Der Vatikan will dasselbe wie die "Occupy"-Bewegung
Der Päpstliche Rat für Gerechtigkeit und Frieden hat vorgeschlagen, eine Weltnotenbank einzurichten. Die Finanzmärkte müssten weltweit aus einer Hand gesteuert werden. Diese Forderung dürfte den Demonstranten der Occupy-Bewegung gefallen - dass sie umgesetzt wird, ist allerdings unwahrscheinlich. Dem Vatikan geht es mehr um ein Signal.
24.10.2011
Von Bettina Gabbe

Kurz vor dem G-20-Gipfel in Cannes wartet der Vatikan mit dem Ruf nach einer Reform der internationalen Finanzmärkte auf, die in ihrer Radikalität den Forderungen der "Occupy Wall Street"-Bewegung kaum nachsteht. "Wir machen weniger Lärm", betonte der Sekretär des Päpstlichen Rats für Gerechtigkeit und Frieden, Mario Toso, bei der Vorstellung eines Vatikandokuments, das auf die Gründung einer Weltnotenbank dringt. Inhaltlich bestünden jedoch große Übereinstimmungen mit der Protestbewegung, räumte der Vatikanvertreter am Montag ein. "Man darf keine Angst vor neuen Vorschlägen haben, auch wenn sie das bestehende Gleichgewicht destabilisieren", mahnen die Autoren des Dokuments.

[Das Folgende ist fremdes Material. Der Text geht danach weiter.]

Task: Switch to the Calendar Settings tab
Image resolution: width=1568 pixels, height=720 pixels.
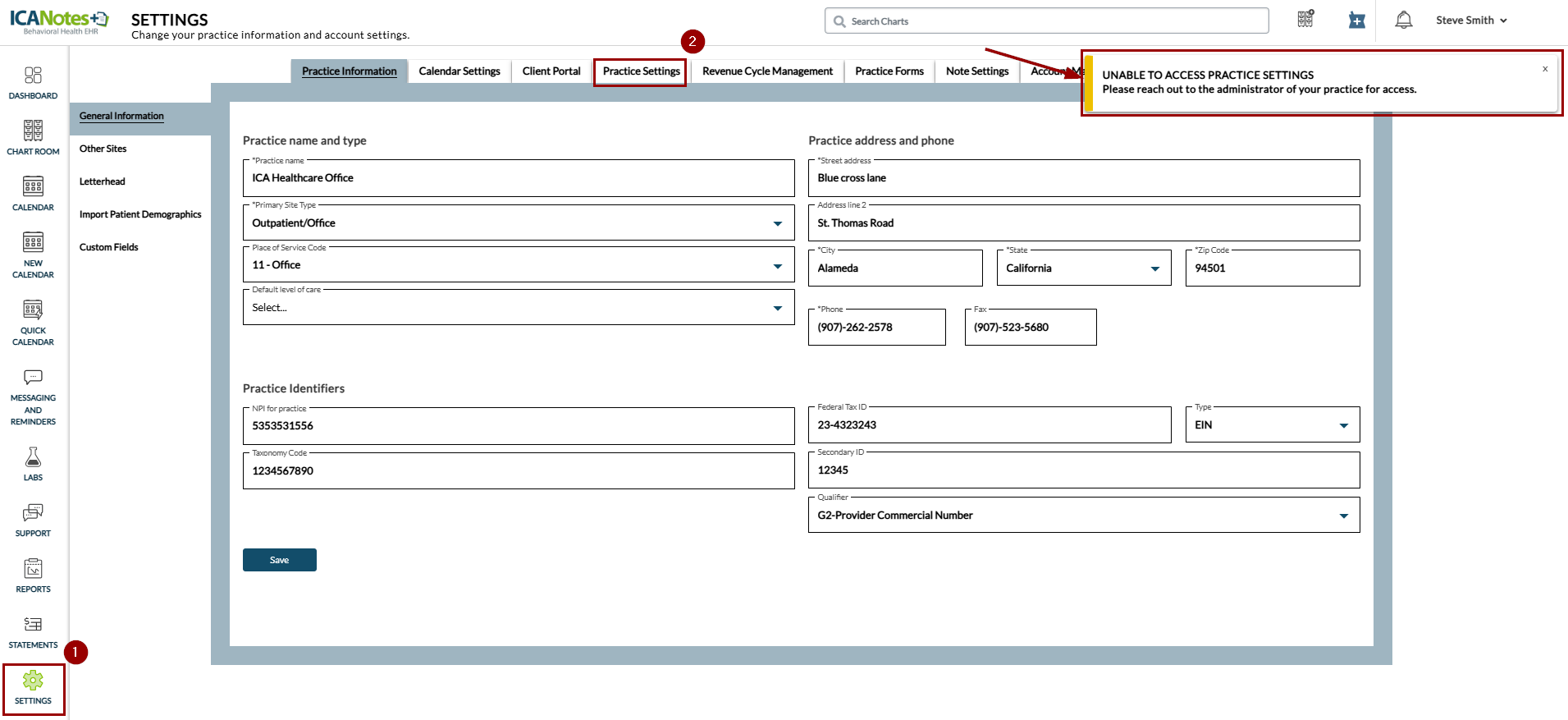Action: point(459,71)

Papst Benedikt XVI. hatte angesichts der anhaltenden Krise bereits 2009 in seiner Sozialenzyklika "Caritas in veritate" (Die Liebe in der Wahrheit) zur Einführung einer "politischen Weltautorität" aufgerufen. Das neue Dokument des Päpstlichen Rats für Gerechtigkeit und Frieden trägt den umständlichen Titel "Für eine Reform des internationalen Finanz- und Währungssystems im Hinblick auf eine öffentliche Autorität mit universalen Kompetenzen".

Der Papst hat den Text gar nicht gelesen

Auf eine Analyse der Ursachen der Krise folgen konkrete Vorschläge wie die Einführung einer Finanztransaktionssteuer und eine Kapitalerhöhung der Banken. Die Forderung nach einer Steuerung der Finanzmärkte und Gründung einer politischen Institution, die weltweit bindende Entscheidungen treffen kann, begründen die Autoren mit der wachsenden Kluft zwischen Arm und Reich. "Wir wollen die Welt zum Nachdenken provozieren", sagte der Präsident des Päpstlichen Rats für Gerechtigkeit und Frieden, Kardinal Peter Turkson, bei der Erläuterung des Vatikan-Dokuments. Dabei gestehen die Verfasser ein, dass die internationalen Institutionen immer weniger effizient bei der Regulierung und Transparenz der Finanzmärkte sind. Eine Umsetzung der vatikanischen Forderungen scheint damit eher unwahrscheinlich, obwohl sie von großen Teilen der westlichen Öffentlichkeit geteilt werden.

Vatikansprecher Federico Lombardi sagte, es handle sich nicht um ein Papstdokument. Offenbar aus Angst vor negativen Reaktionen relativierte der Vatikan die Bedeutung der Note darüber hinaus, indem er sich nachträglich korrigierte. Nicht der Heilige Stuhl, wie es ursprünglich hieß, sondern allein dessen päpstlicher Rat wollten mit dem Dokument zur aktuellen Debatte beitragen. Der Papst hat den Text demnach nicht zu Gesicht bekommen.

Vom Nutzen einer Weltwirtschaftsregierung

"In einer zunehmend globalisierten Welt ist allein eine Weltautorität kompatibel mit der neuen Wirklichkeiten und den Bedürfnissen der Menschheit", heißt es in dem neuen Vatikandokument. Um zu einer schrittweisen Einführung einer solchen Weltregierung in Wirtschafts- und Finanzfragen zu gelangen, müssten zunächst die Vereinten Nationen und andere Institutionen wie die Europäische Zentralbank gestärkt werden.

Eine weltweite Wirtschaftsregierung müsse sich von "archaischen Kämpfen" zwischen Nationalstaaten verabschieden, um Frieden und Sicherheit, Entwicklung sowie freie, stabile und transparente Märkte zu garantieren, fordert das Vatikan-Dokument. Der römische Wirtschaftswissenschaftler Leonardo Becchetti verwies auf den Nutzen stabiler Märkte auch für Industriegesellschaften. Die griechische Schuldenkrise bedrohe nicht nur die griechische Wirtschaft sondern auch die Sozialsysteme in anderen EU-Ländern wie Deutschland. Aus dieser Perspektive sei eine stärkere Regulierung der Märkte auch im Interesse derjenigen, die bislang von seiner wachsenden Entfesselung profitieren.